Cornwell began attending King College in Bristol, Tennessee and continued to entertain plans of becoming a professional tennis player. During her freshman year Cornwell was the only female on the squad, and played on the men's team. Cornwell dropped out of competitive play when she was 19. Cornwell never took writing seriously until she gave up tennis.
During the summer of 1976, Cornwell had the biggest chance meeting of her life. While giving a tennis lesson in Montreat, N.C., she met Ed White, admissions director of highly selective Davidson College in North Carolina. White had just learned that morning that Davidson had an opening among incoming transfers, and after talking to Cornwell, invited her to apply. She was accepted in less than a month, and Cornwell enrolled that fall.
Patricia Daniels graduated from Davidson College with a Bachelor of Arts Degree in English Literature in 1979. She and Charles Cornwell were married on June 14, 1980. He was 41, while she was 24. Unfortunately, the two of them separated in 1989 and were divorced in 1990.
Finally, in 1990, six years after Cornwell first started writing, "Postmortem" was bought and published by Scribner's. Cornwell was paid a mere $6,000 for the book, but she became the first American female author to win the Edgar, Creasey, Anthony, Macavity, and the French Prix du Roman d'Adventurei in a single year. Later Cornwell went on to write six Kay Scarpetta books for Scribner's.

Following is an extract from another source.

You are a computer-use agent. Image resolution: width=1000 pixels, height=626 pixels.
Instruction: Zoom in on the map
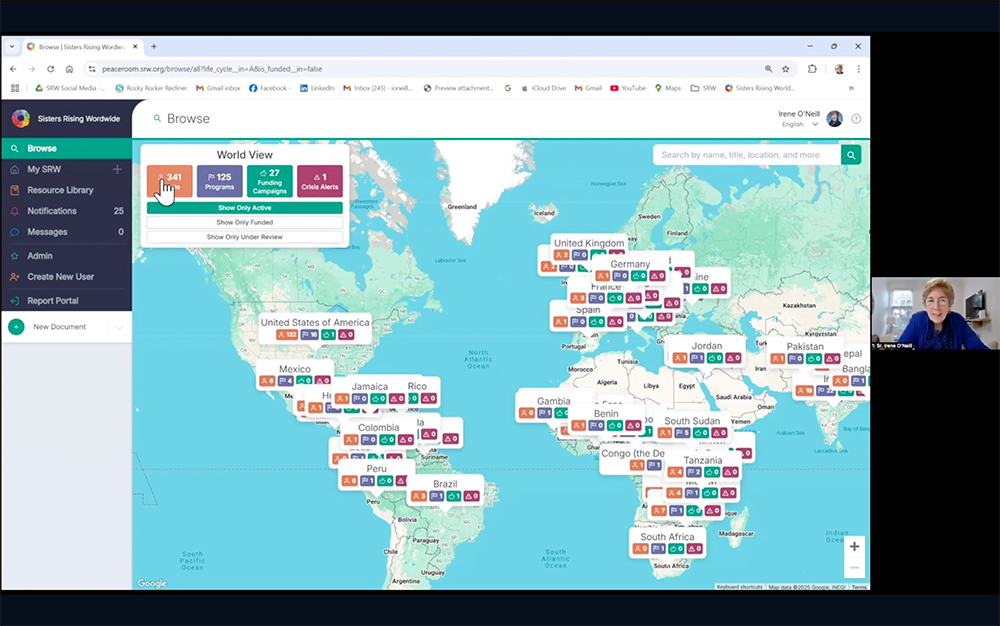(854, 547)
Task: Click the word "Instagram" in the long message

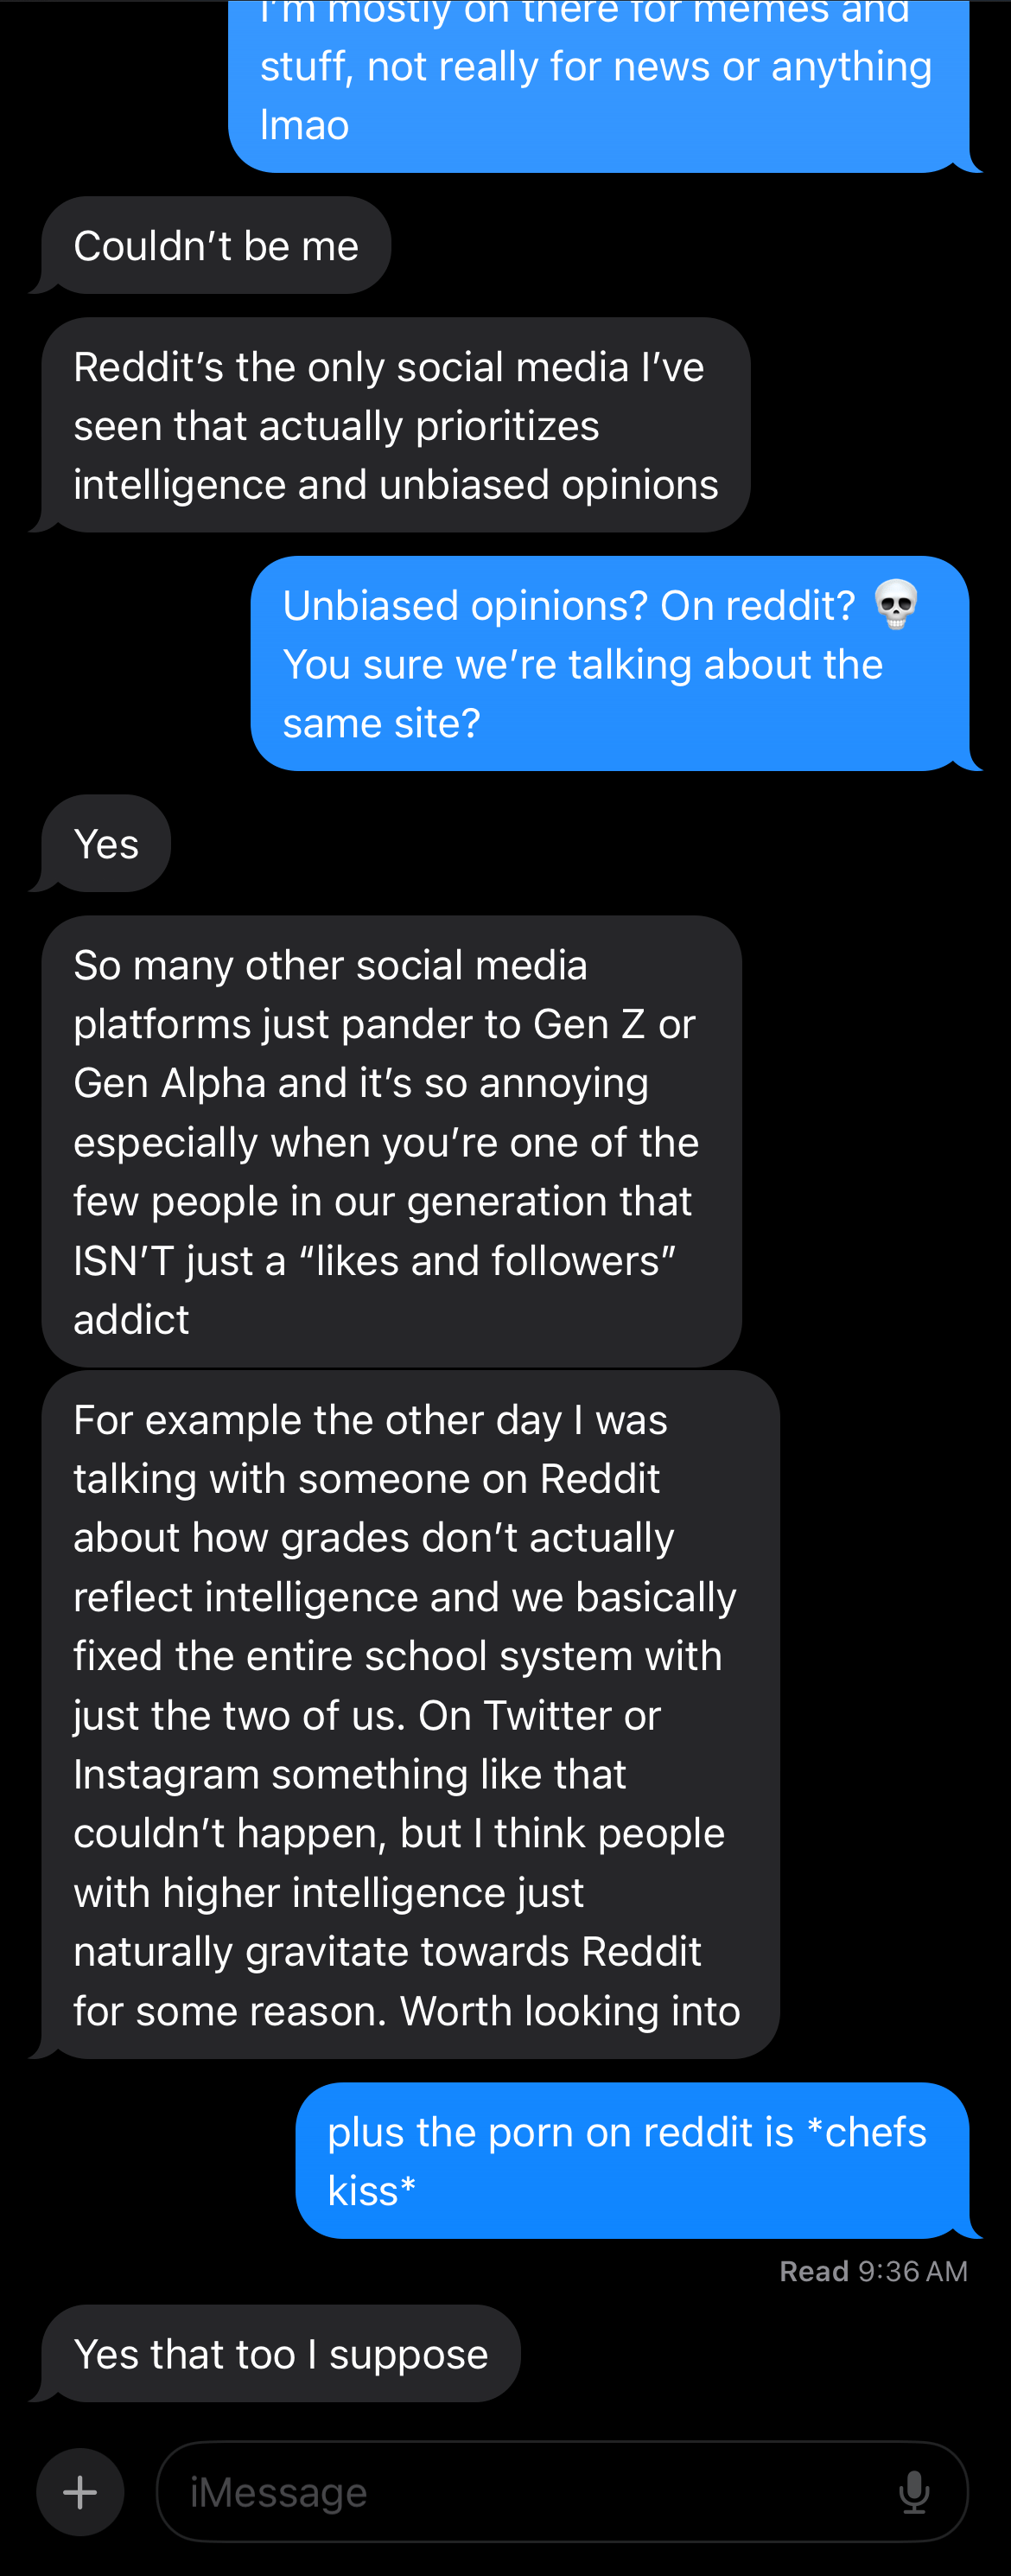Action: tap(165, 1774)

Her first Scarpetta novel for Putnam, "Cause of Death," was #1 for four consecutive weeks among the New York Times Best Sellers. Her latest Scarpetta novel, "Point of Origin" was be released on July 6, 1998. In February, 1998, Cornwell's seventh and eighth Scarpetta novels were translated into foreign languages. Cause of Death was translated in Italian while Unnatural Exposure was tranlsated into French.
Cornwell now lives in Richmond, Va., with her Boston Terrier, Chopper.